Althought my son was the only one getting admitted the rest of us were also struggling to stay healthy, especially my daughter. She was battling killer ear infections & was picking up every nasty little bug from kindergarten. The day after getting discharged with my son from the Peds ICU, my daughter’s pediatritian tells me SHE needs to go for ear surgery...the very next day! What??? It went well.
I will spare you the details of all the myriad of other things that went “wrong” during this time period but I do however want to share the truly encouraging part of it all: God with us!
Throughout this time period I was astutely aware of God’s presence. If it wasn’t a loving godly nurse or a believer doctor, it was my friends and family coming to visit and support us in the hospital with prayers and chocolate. God’s provision abounded.
Also, I have never before in my life been more grateful for my nuclear family. The love in my heart for my husband & two children was so acute during this time. While we were separated in the hospital my heart longed for my little girl & my mother heart ached with love for my son, having to endure so much so early in life.

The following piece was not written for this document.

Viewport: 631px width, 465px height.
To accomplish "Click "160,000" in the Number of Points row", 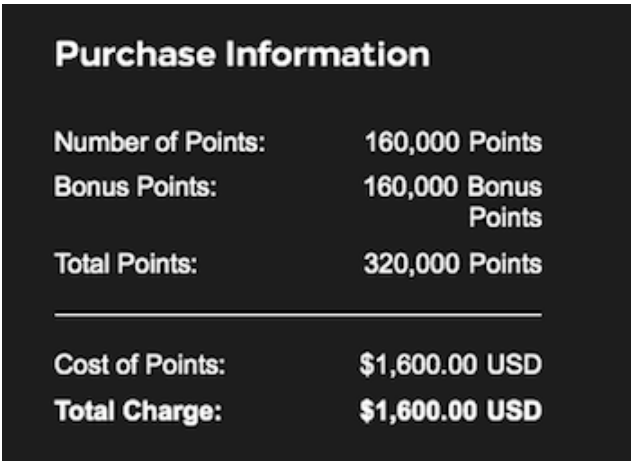I will tap(412, 142).
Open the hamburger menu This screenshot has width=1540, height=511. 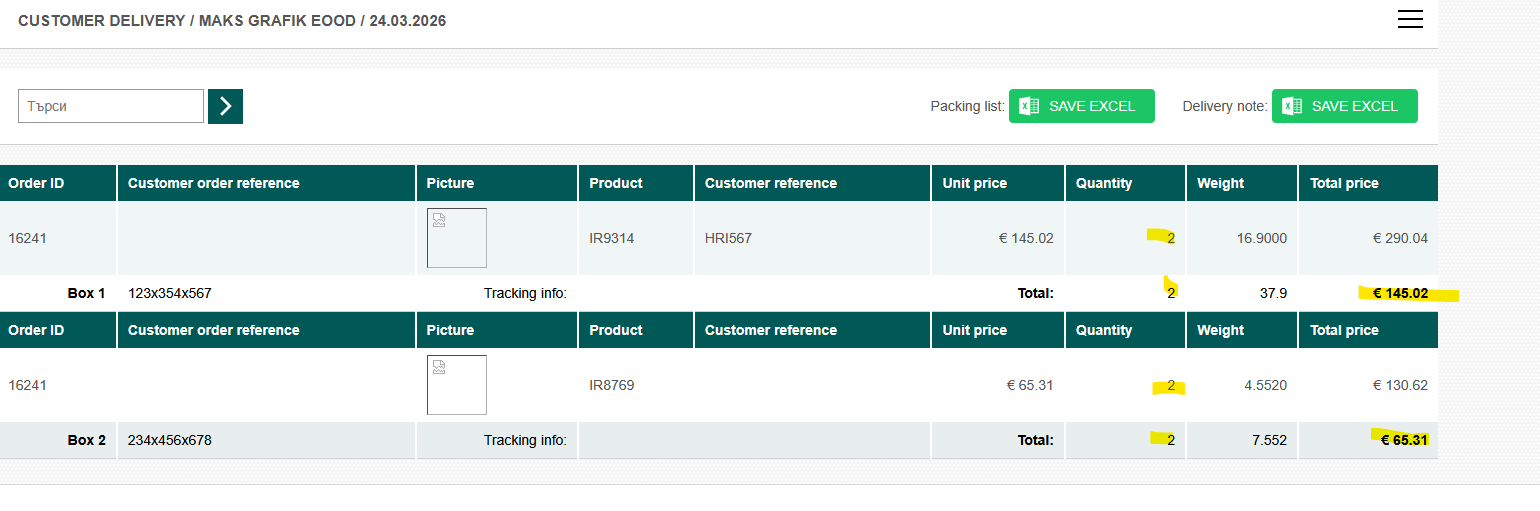pos(1410,20)
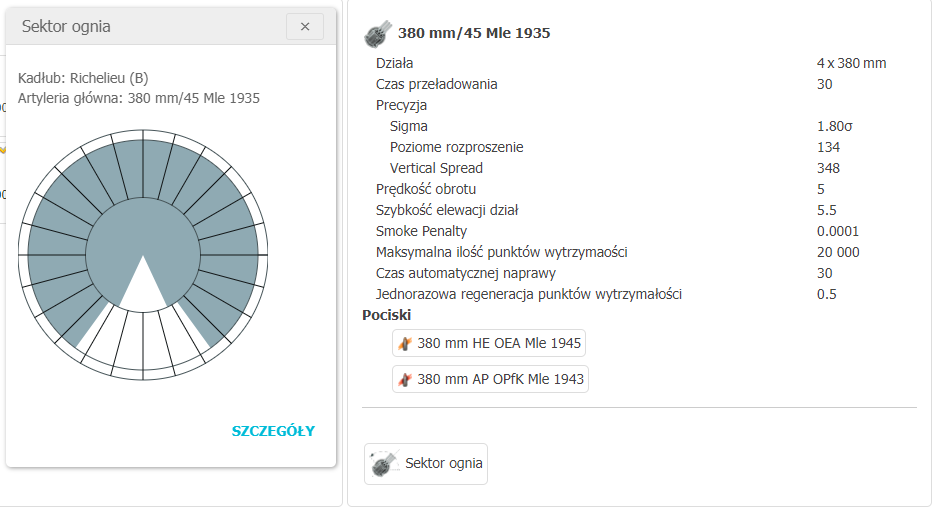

I also learned that during trials there will always be a time of respite. Be it through comic relief or quiet moments to reflect.
So when you find yourself in the season of winter know that God is near to the broken hearted and He hears our prayers.
Since this is relavant to the blog I also wanted to mention that I have a history of anxiety and depression & my depression was intently exacerbated post partum. I am very grateful my OBGYN put me on Zoloft (sertreline) shortly after delivery. It is currently one of the safer antidepressant for breastfeeding moms & it made the world of difference for me.